##### Kutipan Bacaan #####
Muhamad Ridlo Susanto
Jumat, 20 Okt 2017 17:05 WIB
"Saya hanya diperintah Letkol Untung supaya ikut ke Lubang Buaya. Di sana adanya ya militer dari Angkatan Udara, Angkatan Darat, Brigif.”
Ishak, bekas anggota pasukan Cakrabirawa. Foto: Muhammad Ridlo/KBR.
Purbalingga - “Saya berkali-kali mengatakan tidak tahu masalah G30S. Saya hanya diperintah Letkol Untung supaya ikut ke Lubang Buaya. Di sana adanya ya militer dari Angkatan Udara, Angkatan Darat, Brigif,” kenang Ishak.
Ia adalah Ishak, bekas anggota pasukan Cakrabirawa –pasukan elit pengawal Presiden Sukarno.
Kepada saya, pria sepuh ini mengisahkan ulang apa yang ia lihat dan ketahui ketika mengantar Komandan Batalyon Cakrabirawa, Letnan Kolonel Untung ke Lubang Buaya pada 1 Oktober 1965. Lelaki kelahiran 1936 ini mengaku sama sekali tak tahu apa yang terjadi pada dini hari sebelumnya.
30 September 1965, Ishak –yang merupakan bekas ajudan Untung, mengawal Presiden Sukarno menghadiri Musyawarah Nasional Teknik (Munastek) di Istora Senayan. Esoknya, dia bertugas mengawal Sukarno ke Bogor, Jawa Barat. Tapi, siang hari, Ishak diperintahkan atasannya Letkol Untung mengantarnya ke Lubang Buaya.
“Saya mau mengawal Presiden Sukarno ke Bogor, tapi dicegat Pak Untung. ‘Hei, siapa itu pengawalnya? Ishak. Ganti dengan Kahono. Dia ikut saya,” sambung Ishak.
Malam, 1 Oktober 1965, Ishak berangkat bersama Untung ke Lubang Buaya. Begitu sampai, ia menunggu di lokasi parkir.
Menurut Ishak, suasana malam itu berubah suram kala tiga jenderal yang hendak dijemput menghadap Presiden Sukarno, sudah tak bernyawa. Seketika, firasat Ishak menjadi tak enak. Belum lagi, ia sempat mendengar rentetan tembakan dari dalam Lubang Buaya.
#####
> _Tugas dan Latihan_
a – Bisakah Anda mengubah bagian kutipan tentang Ishak yang dibuka dengan kata-kata "30 September 1965, Ishak" dan ditutup dengan "di lokasi parkir." dengan mengganti "Bogor" menjadi "Cipanas"?
b – Bisakah Anda melanjutkan kisah Ishak tentang malam di Lubang Buaya mulai dari kalimat terakhir yang ditampilkan?
##### Data Tersimpan #####
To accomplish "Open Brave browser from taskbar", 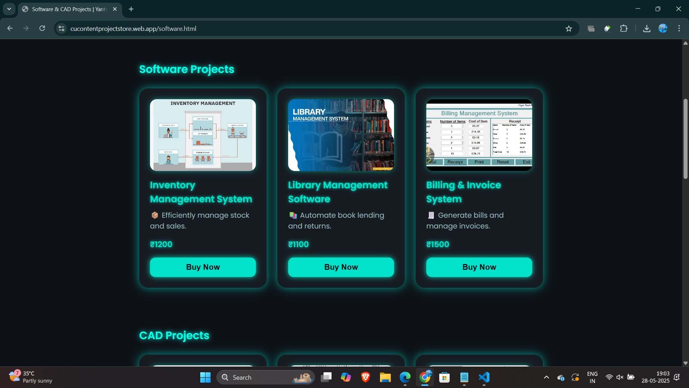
#####
> _Kumpulan Jawaban_
a –
30 September 1965, Ishak –yang merupakan bekas ajudan Untung, mengawal Presiden Sukarno menghadiri Musyawarah Nasional Teknik (Munastek) di Istora Senayan. Esoknya, dia bertugas mengawal Sukarno ke Cipanas, Jawa Barat. Tapi, siang hari, Ishak diperintahkan atasannya Letkol Untung mengantarnya ke Lubang Buaya.
“Saya mau mengawal Presiden Sukarno ke Cipanas, tapi dicegat Pak Untung. ‘Hei, siapa itu pengawalnya? Ishak. Ganti dengan Kahono. Dia ikut saya,” sambung Ishak.
Malam, 1 Oktober 1965, Ishak berangkat bersama Untung ke Lubang Buaya. Begitu sampai, ia menunggu di lokasi parkir.

b –
“Setelah datang, saya kira hidup-hidup. Ternyata ada yang mati. Pak Ahmad Yani mati, Haryono mati, Pandjaitan mati.”
Para jenderal itu oleh Komandan Batalyon Cakrabirawa, Letnan Kolonel Untung dan Letnan Satu Dul Arif, disebut-sebut bakal menggulingkan Sukarno pada 5 Oktober 1965. Dasar itulah yang kemudian membuat Untung, memutuskan menggagalkan rencana itu dan menyeret para Dewan Jenderal ke hadapan Presiden Sukarno. Aksi ini pun turut didukung Panglima Kostrad, Soeharto.
Dini hari di 1 Oktober 1965, kurang dari 150 prajurit Cakrabirawa dibagi ke dalam beberapa kelompok. Mereka diperintah menjemput para jenderal dalam keadaan hidup atau mati.
Di tengah situasi yang kalut itu, Ishak diperintah menembak seorang polisi bernama Sukitman. Tapi ia menolak. Sebab Sukitman, hanya polisi yang secara kebetulan berpatroli di sekitar rumah Jenderal D.I. Pandjaitan pada dini hari itu.
Maka, ia pun menyuruh Sukitman bersembunyi di jipnya yang terparkir di area Lubang Buaya. Sukitman menurut. Ia meringkuk di jip hingga pagi datang.
“Kemudian saya diserahi satu polisi. ‘Pak Is, tembak ini ya,’ perintah Untung. Itu Sukitman.”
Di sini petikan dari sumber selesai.